§ EXERCISE GOAL
Copy out the whole listing below exactly.

§ ENTRIES PROVIDED
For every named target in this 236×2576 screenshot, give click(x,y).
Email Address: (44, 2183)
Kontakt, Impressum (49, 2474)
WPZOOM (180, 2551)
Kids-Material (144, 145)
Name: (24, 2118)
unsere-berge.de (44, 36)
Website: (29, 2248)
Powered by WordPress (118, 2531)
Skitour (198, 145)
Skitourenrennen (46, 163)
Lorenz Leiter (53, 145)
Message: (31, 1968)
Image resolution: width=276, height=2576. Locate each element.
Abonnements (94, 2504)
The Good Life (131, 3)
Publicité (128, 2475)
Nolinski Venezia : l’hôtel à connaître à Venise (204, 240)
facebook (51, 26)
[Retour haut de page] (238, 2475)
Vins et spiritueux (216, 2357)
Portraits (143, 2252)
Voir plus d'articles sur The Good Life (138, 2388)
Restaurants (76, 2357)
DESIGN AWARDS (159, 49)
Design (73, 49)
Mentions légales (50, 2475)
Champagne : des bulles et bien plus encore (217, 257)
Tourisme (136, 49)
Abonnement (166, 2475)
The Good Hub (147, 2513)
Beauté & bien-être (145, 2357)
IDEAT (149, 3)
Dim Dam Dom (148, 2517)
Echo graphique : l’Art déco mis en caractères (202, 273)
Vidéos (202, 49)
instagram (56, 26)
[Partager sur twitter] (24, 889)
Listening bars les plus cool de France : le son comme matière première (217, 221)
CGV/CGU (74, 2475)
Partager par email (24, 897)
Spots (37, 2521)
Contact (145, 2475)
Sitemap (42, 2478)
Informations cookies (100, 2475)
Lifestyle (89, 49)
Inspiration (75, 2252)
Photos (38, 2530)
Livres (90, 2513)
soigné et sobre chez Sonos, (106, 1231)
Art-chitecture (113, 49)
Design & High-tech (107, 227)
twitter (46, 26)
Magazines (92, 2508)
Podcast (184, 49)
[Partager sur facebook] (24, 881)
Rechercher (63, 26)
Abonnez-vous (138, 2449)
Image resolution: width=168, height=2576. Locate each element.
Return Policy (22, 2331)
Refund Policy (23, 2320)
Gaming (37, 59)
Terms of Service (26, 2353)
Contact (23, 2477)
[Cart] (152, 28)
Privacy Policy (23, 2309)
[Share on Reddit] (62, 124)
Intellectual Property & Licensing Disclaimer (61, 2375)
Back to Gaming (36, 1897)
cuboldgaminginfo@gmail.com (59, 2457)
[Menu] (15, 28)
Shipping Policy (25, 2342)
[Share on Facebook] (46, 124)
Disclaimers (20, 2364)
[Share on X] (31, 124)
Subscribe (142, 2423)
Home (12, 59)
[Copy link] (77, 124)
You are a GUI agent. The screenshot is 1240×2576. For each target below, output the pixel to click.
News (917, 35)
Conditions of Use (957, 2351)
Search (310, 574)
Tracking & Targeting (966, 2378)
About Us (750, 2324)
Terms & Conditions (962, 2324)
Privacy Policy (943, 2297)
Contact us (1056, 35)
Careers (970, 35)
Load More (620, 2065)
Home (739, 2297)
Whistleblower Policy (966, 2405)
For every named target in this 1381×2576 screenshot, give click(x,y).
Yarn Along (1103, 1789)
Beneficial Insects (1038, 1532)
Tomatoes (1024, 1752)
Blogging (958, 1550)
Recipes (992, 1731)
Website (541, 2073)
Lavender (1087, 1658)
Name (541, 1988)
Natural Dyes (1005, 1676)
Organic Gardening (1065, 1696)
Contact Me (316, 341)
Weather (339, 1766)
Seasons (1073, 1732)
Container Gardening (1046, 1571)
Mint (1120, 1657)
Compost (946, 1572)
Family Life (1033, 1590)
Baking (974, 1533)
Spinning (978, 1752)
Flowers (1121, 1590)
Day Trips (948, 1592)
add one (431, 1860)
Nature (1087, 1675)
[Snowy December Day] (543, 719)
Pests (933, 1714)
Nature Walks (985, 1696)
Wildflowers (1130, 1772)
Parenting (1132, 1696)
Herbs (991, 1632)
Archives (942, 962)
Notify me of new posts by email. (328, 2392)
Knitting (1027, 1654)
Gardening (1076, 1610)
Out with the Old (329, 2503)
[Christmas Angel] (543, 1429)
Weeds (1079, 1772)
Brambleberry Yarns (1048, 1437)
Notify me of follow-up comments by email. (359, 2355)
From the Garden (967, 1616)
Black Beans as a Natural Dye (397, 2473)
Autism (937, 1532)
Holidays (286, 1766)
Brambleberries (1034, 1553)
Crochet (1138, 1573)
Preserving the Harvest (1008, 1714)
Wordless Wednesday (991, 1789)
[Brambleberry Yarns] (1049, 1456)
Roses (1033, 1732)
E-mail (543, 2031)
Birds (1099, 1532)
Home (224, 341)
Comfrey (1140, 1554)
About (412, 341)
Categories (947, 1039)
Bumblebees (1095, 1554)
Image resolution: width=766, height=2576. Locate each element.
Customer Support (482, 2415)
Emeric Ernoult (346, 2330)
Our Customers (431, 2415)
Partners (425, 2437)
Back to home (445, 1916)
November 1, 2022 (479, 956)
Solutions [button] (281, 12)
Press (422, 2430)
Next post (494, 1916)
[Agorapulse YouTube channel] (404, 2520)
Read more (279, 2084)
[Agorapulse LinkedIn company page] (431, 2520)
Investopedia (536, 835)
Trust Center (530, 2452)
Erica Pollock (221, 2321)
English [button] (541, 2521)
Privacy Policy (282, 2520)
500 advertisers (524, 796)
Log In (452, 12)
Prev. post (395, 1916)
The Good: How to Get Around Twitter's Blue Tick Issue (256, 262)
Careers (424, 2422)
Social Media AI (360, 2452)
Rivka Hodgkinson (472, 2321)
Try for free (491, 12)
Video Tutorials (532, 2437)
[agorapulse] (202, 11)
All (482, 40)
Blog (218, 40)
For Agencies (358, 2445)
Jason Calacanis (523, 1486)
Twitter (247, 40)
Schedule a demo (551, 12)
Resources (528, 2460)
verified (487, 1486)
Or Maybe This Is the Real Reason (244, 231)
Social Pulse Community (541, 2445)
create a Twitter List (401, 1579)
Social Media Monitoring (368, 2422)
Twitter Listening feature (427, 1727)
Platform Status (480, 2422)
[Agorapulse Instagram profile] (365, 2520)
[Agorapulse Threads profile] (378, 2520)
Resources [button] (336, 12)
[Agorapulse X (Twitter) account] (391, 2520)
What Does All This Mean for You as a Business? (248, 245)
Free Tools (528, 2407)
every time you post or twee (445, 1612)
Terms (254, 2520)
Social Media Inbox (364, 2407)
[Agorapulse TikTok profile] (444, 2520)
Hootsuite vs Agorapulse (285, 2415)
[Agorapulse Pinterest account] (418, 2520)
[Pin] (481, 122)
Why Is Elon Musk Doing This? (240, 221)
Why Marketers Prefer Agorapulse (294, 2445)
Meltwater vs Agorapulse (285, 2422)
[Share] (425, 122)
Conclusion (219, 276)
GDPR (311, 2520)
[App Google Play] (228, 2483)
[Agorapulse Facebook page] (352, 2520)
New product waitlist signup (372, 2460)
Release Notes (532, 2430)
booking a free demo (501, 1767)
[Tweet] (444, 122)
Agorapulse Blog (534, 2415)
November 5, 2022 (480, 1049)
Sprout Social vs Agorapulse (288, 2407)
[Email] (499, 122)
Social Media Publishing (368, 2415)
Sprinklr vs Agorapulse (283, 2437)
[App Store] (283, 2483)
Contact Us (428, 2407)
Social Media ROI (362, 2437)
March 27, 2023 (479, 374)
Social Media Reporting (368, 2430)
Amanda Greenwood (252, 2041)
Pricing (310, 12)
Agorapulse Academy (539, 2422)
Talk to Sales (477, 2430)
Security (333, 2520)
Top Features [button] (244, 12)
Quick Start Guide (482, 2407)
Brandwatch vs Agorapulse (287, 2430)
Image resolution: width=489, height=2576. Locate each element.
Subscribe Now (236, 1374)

§ WRITTEN RESPONSE
For every named target in this 236×2576 screenshot, give click(x,y).
Email Address: (44, 2183)
Kontakt, Impressum (49, 2474)
WPZOOM (180, 2551)
Kids-Material (144, 145)
Name: (24, 2118)
unsere-berge.de (44, 36)
Website: (29, 2248)
Powered by WordPress (118, 2531)
Skitour (198, 145)
Skitourenrennen (46, 163)
Lorenz Leiter (53, 145)
Message: (31, 1968)
Image resolution: width=276, height=2576. Locate each element.
Abonnements (94, 2504)
The Good Life (131, 3)
Publicité (128, 2475)
Nolinski Venezia : l’hôtel à connaître à Venise (204, 240)
facebook (51, 26)
[Retour haut de page] (238, 2475)
Vins et spiritueux (216, 2357)
Portraits (143, 2252)
Voir plus d'articles sur The Good Life (138, 2388)
Restaurants (76, 2357)
DESIGN AWARDS (159, 49)
Design (73, 49)
Mentions légales (50, 2475)
Champagne : des bulles et bien plus encore (217, 257)
Tourisme (136, 49)
Abonnement (166, 2475)
The Good Hub (147, 2513)
Beauté & bien-être (145, 2357)
IDEAT (149, 3)
Dim Dam Dom (148, 2517)
Echo graphique : l’Art déco mis en caractères (202, 273)
Vidéos (202, 49)
instagram (56, 26)
[Partager sur twitter] (24, 889)
Listening bars les plus cool de France : le son comme matière première (217, 221)
CGV/CGU (74, 2475)
Partager par email (24, 897)
Spots (37, 2521)
Contact (145, 2475)
Sitemap (42, 2478)
Informations cookies (100, 2475)
Lifestyle (89, 49)
Inspiration (75, 2252)
Photos (38, 2530)
Livres (90, 2513)
soigné et sobre chez Sonos, (106, 1231)
Art-chitecture (113, 49)
Design & High-tech (107, 227)
twitter (46, 26)
Magazines (92, 2508)
Podcast (184, 49)
[Partager sur facebook] (24, 881)
Rechercher (63, 26)
Abonnez-vous (138, 2449)
Image resolution: width=168, height=2576. Locate each element.
Return Policy (22, 2331)
Refund Policy (23, 2320)
Gaming (37, 59)
Terms of Service (26, 2353)
Contact (23, 2477)
[Cart] (152, 28)
Privacy Policy (23, 2309)
[Share on Reddit] (62, 124)
Intellectual Property & Licensing Disclaimer (61, 2375)
Back to Gaming (36, 1897)
cuboldgaminginfo@gmail.com (59, 2457)
[Menu] (15, 28)
Shipping Policy (25, 2342)
[Share on Facebook] (46, 124)
Disclaimers (20, 2364)
[Share on X] (31, 124)
Subscribe (142, 2423)
Home (12, 59)
[Copy link] (77, 124)
You are a GUI agent. The screenshot is 1240×2576. For each target below, output the pixel to click.
News (917, 35)
Conditions of Use (957, 2351)
Search (310, 574)
Tracking & Targeting (966, 2378)
About Us (750, 2324)
Terms & Conditions (962, 2324)
Privacy Policy (943, 2297)
Contact us (1056, 35)
Careers (970, 35)
Load More (620, 2065)
Home (739, 2297)
Whistleblower Policy (966, 2405)
For every named target in this 1381×2576 screenshot, give click(x,y).
Yarn Along (1103, 1789)
Beneficial Insects (1038, 1532)
Tomatoes (1024, 1752)
Blogging (958, 1550)
Recipes (992, 1731)
Website (541, 2073)
Lavender (1087, 1658)
Name (541, 1988)
Natural Dyes (1005, 1676)
Organic Gardening (1065, 1696)
Contact Me (316, 341)
Weather (339, 1766)
Seasons (1073, 1732)
Container Gardening (1046, 1571)
Mint (1120, 1657)
Compost (946, 1572)
Family Life (1033, 1590)
Baking (974, 1533)
Spinning (978, 1752)
Flowers (1121, 1590)
Day Trips (948, 1592)
add one (431, 1860)
Nature (1087, 1675)
[Snowy December Day] (543, 719)
Pests (933, 1714)
Nature Walks (985, 1696)
Wildflowers (1130, 1772)
Parenting (1132, 1696)
Herbs (991, 1632)
Archives (942, 962)
Notify me of new posts by email. (328, 2392)
Knitting (1027, 1654)
Gardening (1076, 1610)
Out with the Old (329, 2503)
[Christmas Angel] (543, 1429)
Weeds (1079, 1772)
Brambleberry Yarns (1048, 1437)
Notify me of follow-up comments by email. (359, 2355)
From the Garden (967, 1616)
Black Beans as a Natural Dye (397, 2473)
Autism (937, 1532)
Holidays (286, 1766)
Brambleberries (1034, 1553)
Crochet (1138, 1573)
Preserving the Harvest (1008, 1714)
Wordless Wednesday (991, 1789)
[Brambleberry Yarns] (1049, 1456)
Roses (1033, 1732)
E-mail (543, 2031)
Birds (1099, 1532)
Home (224, 341)
Comfrey (1140, 1554)
About (412, 341)
Categories (947, 1039)
Bumblebees (1095, 1554)
Image resolution: width=766, height=2576. Locate each element.
Customer Support (482, 2415)
Emeric Ernoult (346, 2330)
Our Customers (431, 2415)
Partners (425, 2437)
Back to home (445, 1916)
November 1, 2022 (479, 956)
Solutions [button] (281, 12)
Press (422, 2430)
Next post (494, 1916)
[Agorapulse YouTube channel] (404, 2520)
Read more (279, 2084)
[Agorapulse LinkedIn company page] (431, 2520)
Investopedia (536, 835)
Trust Center (530, 2452)
Erica Pollock (221, 2321)
English [button] (541, 2521)
Privacy Policy (282, 2520)
500 advertisers (524, 796)
Log In (452, 12)
Prev. post (395, 1916)
The Good: How to Get Around Twitter's Blue Tick Issue (256, 262)
Careers (424, 2422)
Social Media AI (360, 2452)
Rivka Hodgkinson (472, 2321)
Try for free (491, 12)
Video Tutorials (532, 2437)
[agorapulse] (202, 11)
All (482, 40)
Blog (218, 40)
For Agencies (358, 2445)
Jason Calacanis (523, 1486)
Twitter (247, 40)
Schedule a demo (551, 12)
Resources (528, 2460)
verified (487, 1486)
Or Maybe This Is the Real Reason (244, 231)
Social Pulse Community (541, 2445)
create a Twitter List (401, 1579)
Social Media Monitoring (368, 2422)
Twitter Listening feature (427, 1727)
Platform Status (480, 2422)
[Agorapulse Instagram profile] (365, 2520)
[Agorapulse Threads profile] (378, 2520)
Resources [button] (336, 12)
[Agorapulse X (Twitter) account] (391, 2520)
What Does All This Mean for You as a Business? (248, 245)
Free Tools (528, 2407)
every time you post or twee (445, 1612)
Terms (254, 2520)
Social Media Inbox (364, 2407)
[Agorapulse TikTok profile] (444, 2520)
Hootsuite vs Agorapulse (285, 2415)
[Agorapulse Pinterest account] (418, 2520)
[Pin] (481, 122)
Why Is Elon Musk Doing This? (240, 221)
Why Marketers Prefer Agorapulse (294, 2445)
Meltwater vs Agorapulse (285, 2422)
[Share] (425, 122)
Conclusion (219, 276)
GDPR (311, 2520)
[App Google Play] (228, 2483)
[Agorapulse Facebook page] (352, 2520)
New product waitlist signup (372, 2460)
Release Notes (532, 2430)
booking a free demo (501, 1767)
[Tweet] (444, 122)
Agorapulse Blog (534, 2415)
November 5, 2022 (480, 1049)
Sprout Social vs Agorapulse (288, 2407)
[Email] (499, 122)
Social Media Publishing (368, 2415)
Sprinklr vs Agorapulse (283, 2437)
[App Store] (283, 2483)
Contact Us (428, 2407)
Social Media ROI (362, 2437)
March 27, 2023 (479, 374)
Social Media Reporting (368, 2430)
Amanda Greenwood (252, 2041)
Pricing (310, 12)
Agorapulse Academy (539, 2422)
Talk to Sales (477, 2430)
Security (333, 2520)
Top Features [button] (244, 12)
Quick Start Guide (482, 2407)
Brandwatch vs Agorapulse (287, 2430)
Image resolution: width=489, height=2576. Locate each element.
Subscribe Now (236, 1374)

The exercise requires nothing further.